These Is My Words, by Nancy E. Turner

Summer Reading Questions – Type the question, then start a new line and type the answer in complete sentences. Paper MUST BE TYPED IN MLA FORMAT and turned in the first day of class. Support your answers by citing passages and examples from the book.

1. Using a first-person narrator limits the reader’s perspective. At times, one may feel that Sarah is neither honest with herself nor correctly interpreting others’ actions or feelings. How might the book have changed if it were written in third person?

2. Sarah might consider herself an unlikely heroine, simply doing what she could to survive. How does she compare with modern women in determination and courage?

3. Jack Elliot is an elusive lover. Why does this make him more desirable, since his role is not forbidden love but unwanted?

4. What is the purpose of “Mama’s” mental illness?
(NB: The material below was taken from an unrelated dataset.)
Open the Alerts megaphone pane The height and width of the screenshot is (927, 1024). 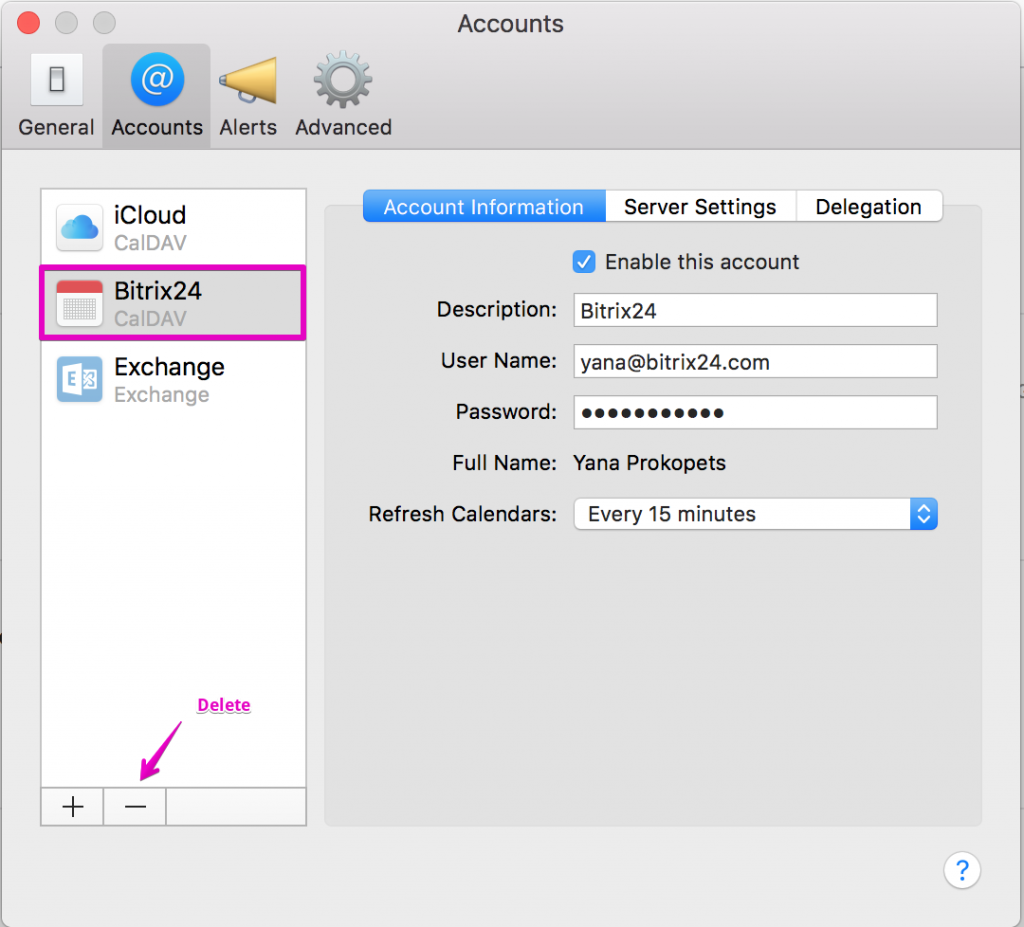(248, 97)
Does it mean anything that we never know her name?

5. Given the terrible hardship of life in Arizona Territory during the 1880s and 1890s, the desperate need to survive drove Sarah to do things that today might seem ruthless. Yet, she remained a caring and loving person. Is this consistent with women today?

6. Consider Jack’s and Sarah’s relationship. How does the single event known about his childhood color everything in their lives?

7. Although she remains “quaintly unsophisticated” throughout her life, Sarah’s thirst for education fuels much of the plot. How does her education change her and those around her? What other themes are woven through the novel?

8. Why did Sarah marry Jimmy? If he had lived, could they have forged a better relationship from the remains of their marriage?

9.What is the significance of Jack and Sarah exchanging time pieces for their wedding gifts to each other?

10. Sarah obviously feels awe for Savannah. How does Savannah share the same respect for Sarah?

11.What is the point of “The Duchess of Warwick and Her Sorrow by the Sea?”

12. There are many references to religion and evidence that religious teaching, though very informal, influenced each person in the book. Yet, Sarah seems to have a very practical approach to theology while Savannah remains deeply spiritual. How does this balance maintain each of them?